En un pays imaginaire à la géographie ramassée, l’Oklahoma jouxtant la Hongrie et la Chine, une contrée se relevant à peine d’un conflit meurtrier et destructeur, Morgan fait l’objet d’un culte de la part des parias qui peuplent le ghetto et les souterrains de la cité capitale. D’aucuns voient en lui une sorte de messie libérateur, ceci d’autant plus facilement que le jeune homme est pourvu d’un pouvoir impressionnant, celui de contrôler les oiseaux — une faculté dont il use pour vivre, amusant les passants dans la rue, mais qui lui sert également à laisser éclater sa colère contre l’injustice du monde, au grand dam de son père Zvominir, qui préfèrerait se faire oublier. D’autres estiment qu’il est une menace pour l’équilibre précaire de la cité. Après avoir envisagé de les tuer, lui et son père, le Juge Giggs, despote sous-éclairé et souverain héréditaire autoproclamé du pays, songe désormais à utiliser Morgan pour repousser l’invasion de la ville par des nuées volatiles devant lesquelles même les RougesNoirs se trouvent désarmés. Un comble pour cette milice retorse et violente habituée à l’impunité. Pour ce désoisellement, le juge est prêt à payer. Une dépense qui ne lui coûte pas grand-chose et dont il compte tirer profit. Et quand bien même Morgan et son père échoueraient, le juge pourrait toujours se consoler en les torturant avant de les faire exécuter. Ce ne serait pas une grosse perte, les deux bougres n’étant à ses yeux que des « gitans », autrement dit des sous-hommes à peine dignes de vivre, à l’instar de la plèbe qui habite le ghetto.
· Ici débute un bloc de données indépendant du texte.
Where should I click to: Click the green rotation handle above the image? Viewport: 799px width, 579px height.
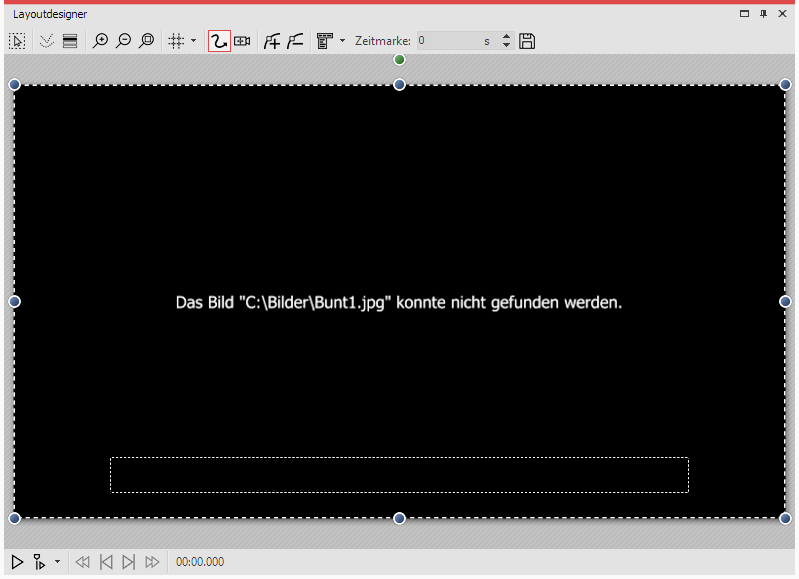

Après quelques déboires éditoriaux sur lesquels on ne s’étendra pas, les éditions Inculte nous gratifient d’un nouvel objet littéraire non identifié. La Cité des oiseaux, premier roman d’Adam Novy, a en effet toutes les apparences d’une œuvre monstre, à la fois tragique et satirique. Un reflet déformé, mais si peu, de notre monde, porté par un souffle quasi-prométhéen. Apportant le feu de la sédition et de la déviance, l’auteur propulse le lecteur dans un univers fantasque marqué par des maux bien réels qui puisent leurs origines dans la chronique navrante de l’Histoire contemporaine. Si le ramage et le plumage de ce roman ont de quoi séduire, voire ravir, l’amateur de lectures insolites, l’aspect baroque de cette fresque picaresque et cruelle peut toutefois rebuter l’habitué de sujets plus rationnels ou prosaïques. A l’image d’une part non négligeable de la littérature actuelle, La Cité des oiseaux se nourrit des genres pour mieux les cannibaliser. Difficile en effet de cataloguer cette fresque épique et bouffonne dont les ressorts s’apparentent à ceux de la fantasy, mais qui oscille sans cesse entre l’absurde et le drame. Peu importe, il suffit de se laisser porter par une prose empreinte de fougue et de panache, pétrie d’oralité et de poésie, où l’intrigue faussement foutraque n’est pas sans rappeler la démesure et l’exubérance des films d’Emir Kusturica (on pense à Underground, entre autres).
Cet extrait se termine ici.